Viral replication inhibitors

Small molecule inhibitors of the NS5B polymerase have been identified, and fall into two general types: 1) nucleoside analogs that bind to the active site, and 2) allosteric non-nucleoside inhibitors (NNI) that bind sites at variable distances from the active site of the polymerase. Although the NS5B polymerase inhibitors have generally lagged behind the PIs in their clinical development, they are capable of substantial suppression of viremia.99

We have shown recently that single-stranded RNA structural analogs designed to mimic the shape of natural viral nucleic acids, without anti-sense capablity, can inhibit replication of HCV.100 Accumulating data continues to reveal that HCV RNA replication is a highly complex process, dependent on both viral and host proteins.

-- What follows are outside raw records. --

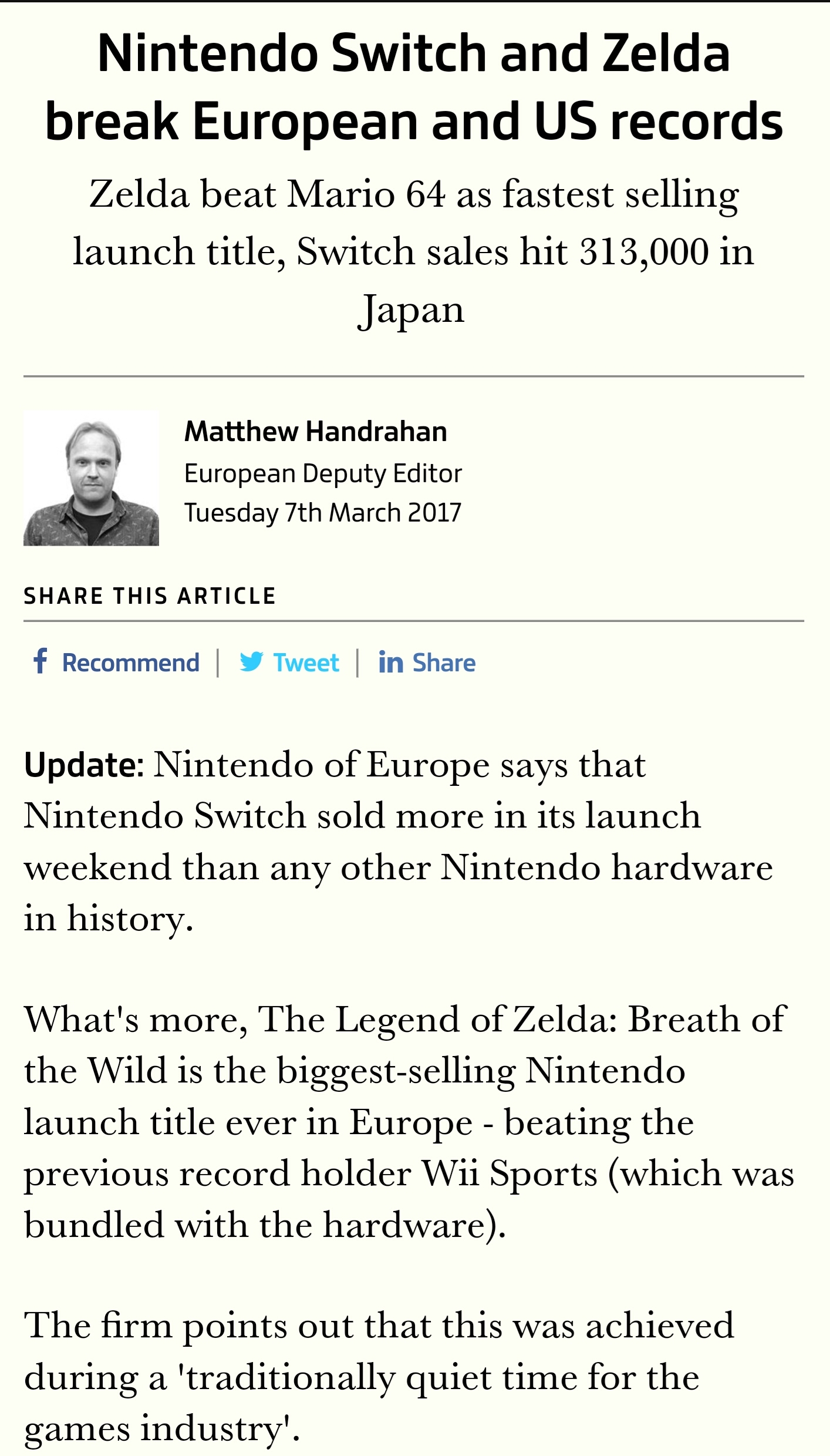Click the European Deputy Editor title
The height and width of the screenshot is (1456, 830).
(323, 473)
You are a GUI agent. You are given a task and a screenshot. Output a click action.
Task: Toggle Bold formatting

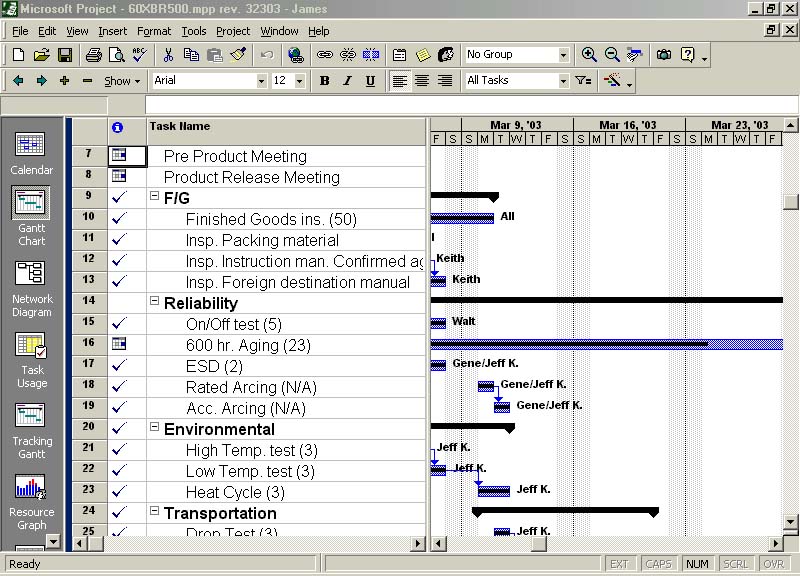[324, 81]
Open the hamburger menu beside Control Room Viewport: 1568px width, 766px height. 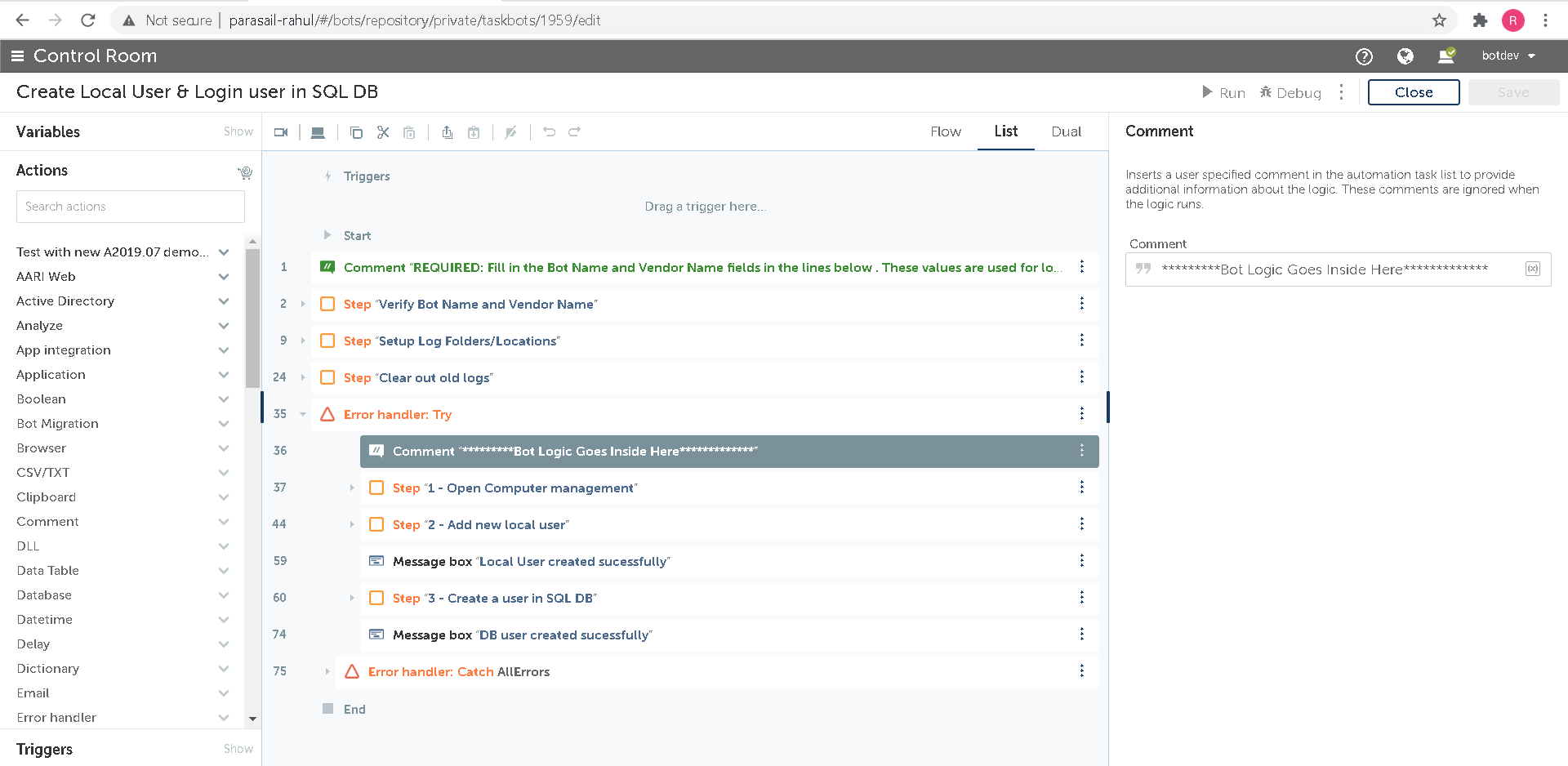(17, 56)
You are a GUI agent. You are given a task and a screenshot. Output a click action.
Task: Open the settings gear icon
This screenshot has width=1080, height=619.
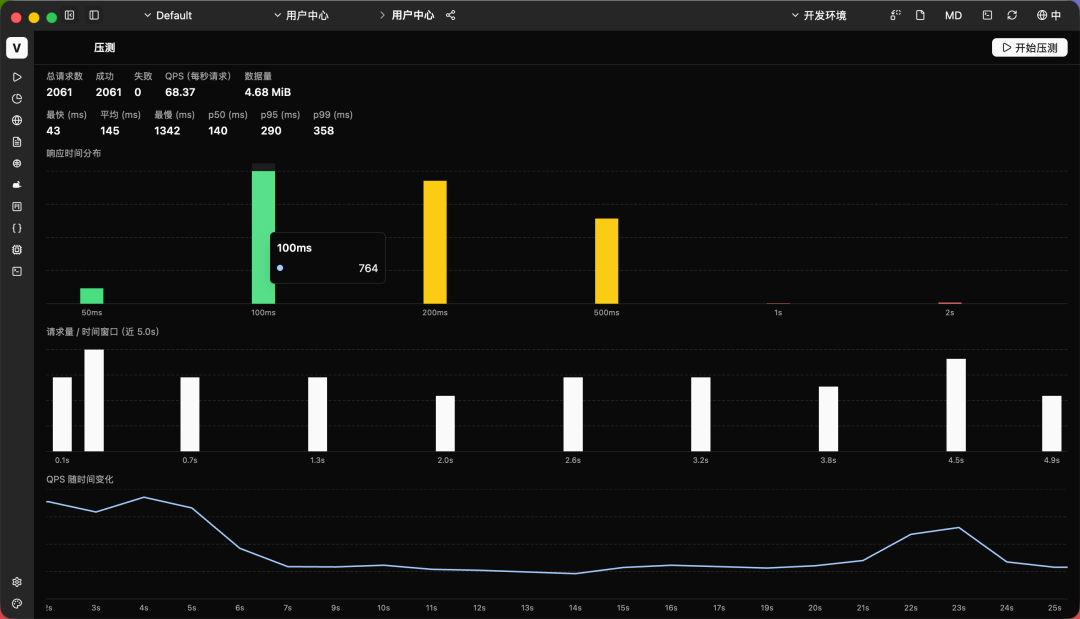17,582
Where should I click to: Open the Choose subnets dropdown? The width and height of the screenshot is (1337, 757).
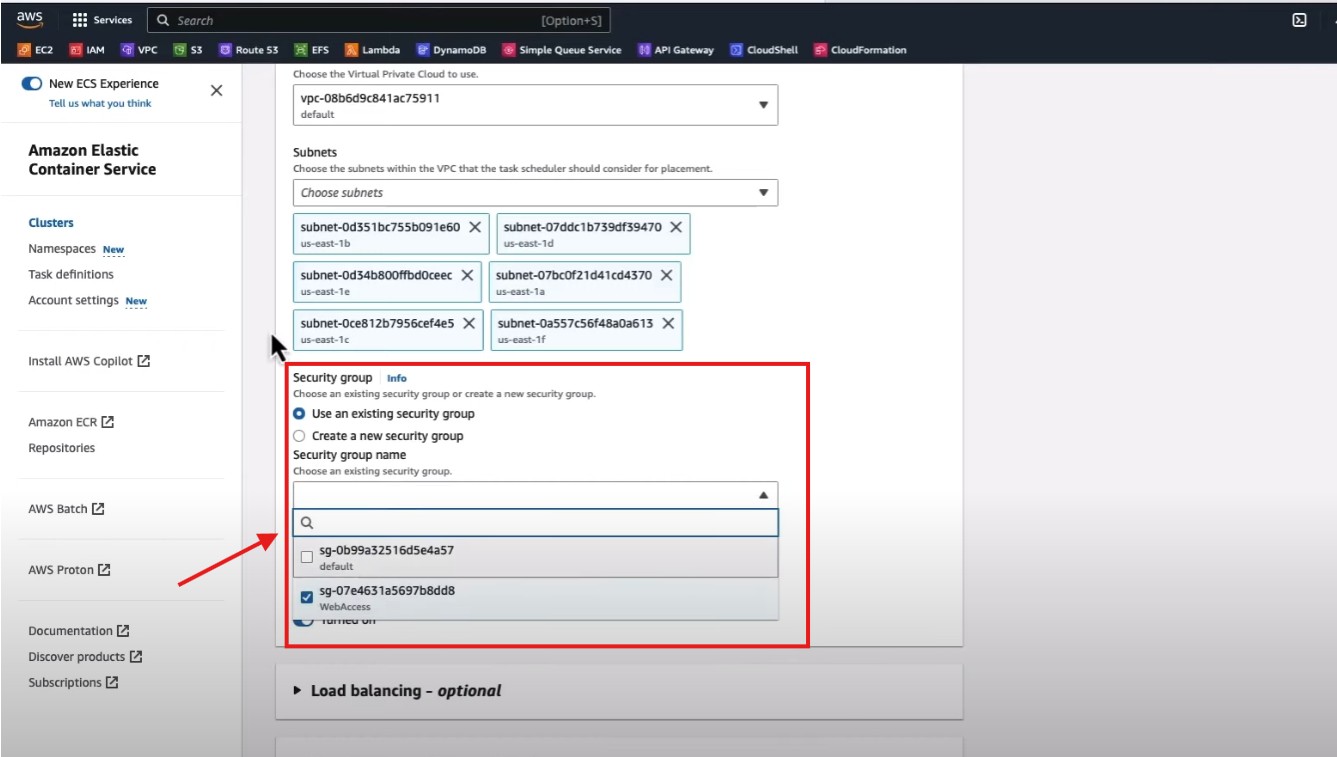tap(535, 193)
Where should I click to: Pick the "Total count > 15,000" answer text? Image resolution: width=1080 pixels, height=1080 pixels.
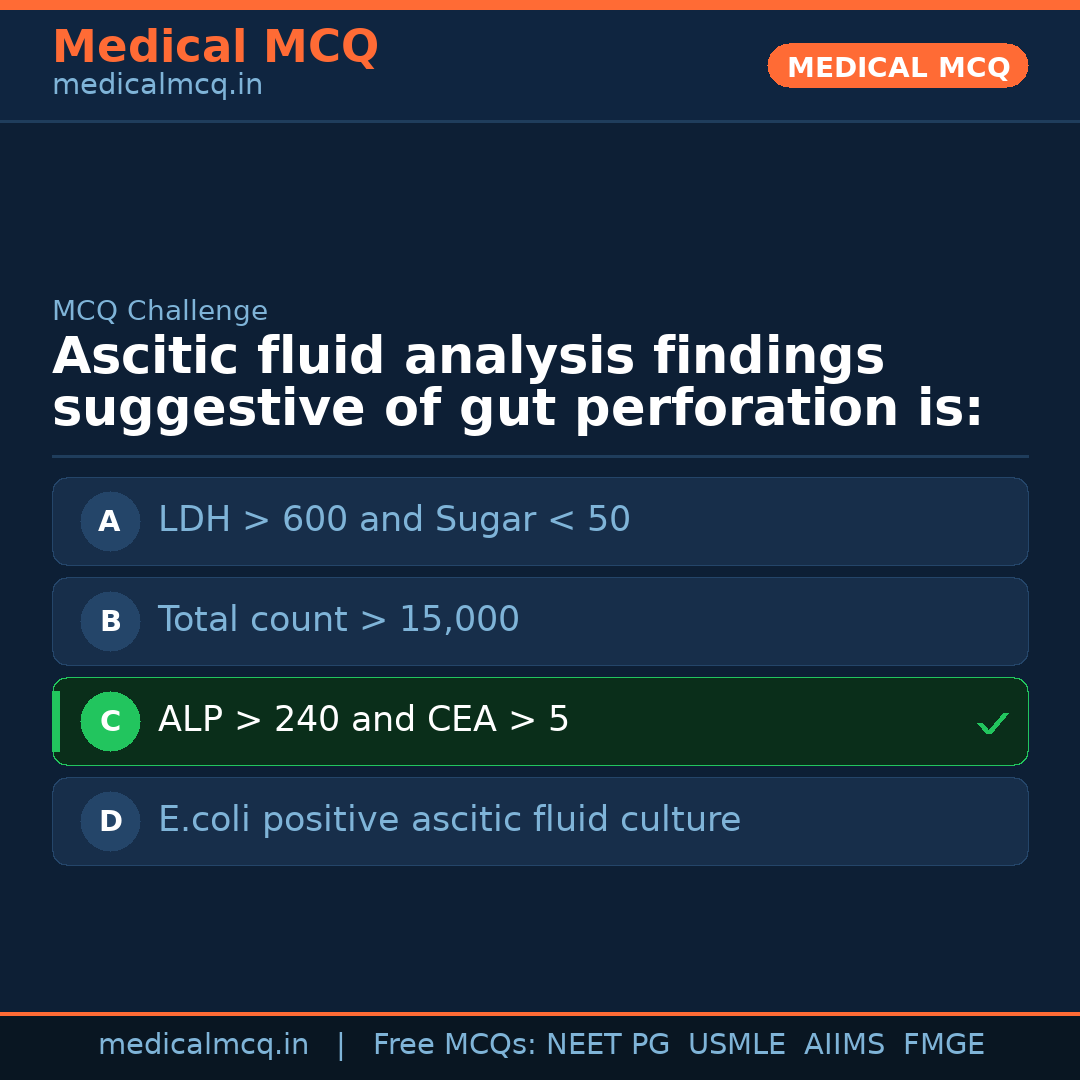(x=338, y=620)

Agents that block viral replication by inhibiting other HCV NS proteins or targeting host-cell proteins shown to be essential for viral replication, such asNS5A inhibitors (Bristol-Myers-Squibb),101 the NS4B inhibitor clemizole (EigerBioPharmaceuticals),102 HMG Co A reductase inhibitors,103 cyclophilin inhibitors [e.g. DeBIO-025 (DebioPharm),104 SCY-635 (Scynexis) and NIM 811 (Novartis)],105,106 and the liver-specific microRNA miR-122 inhibitor LNA-anti-miR/SPC3649 (SantarisPharma)107,108 are all only in early (<phase II) stage development at present.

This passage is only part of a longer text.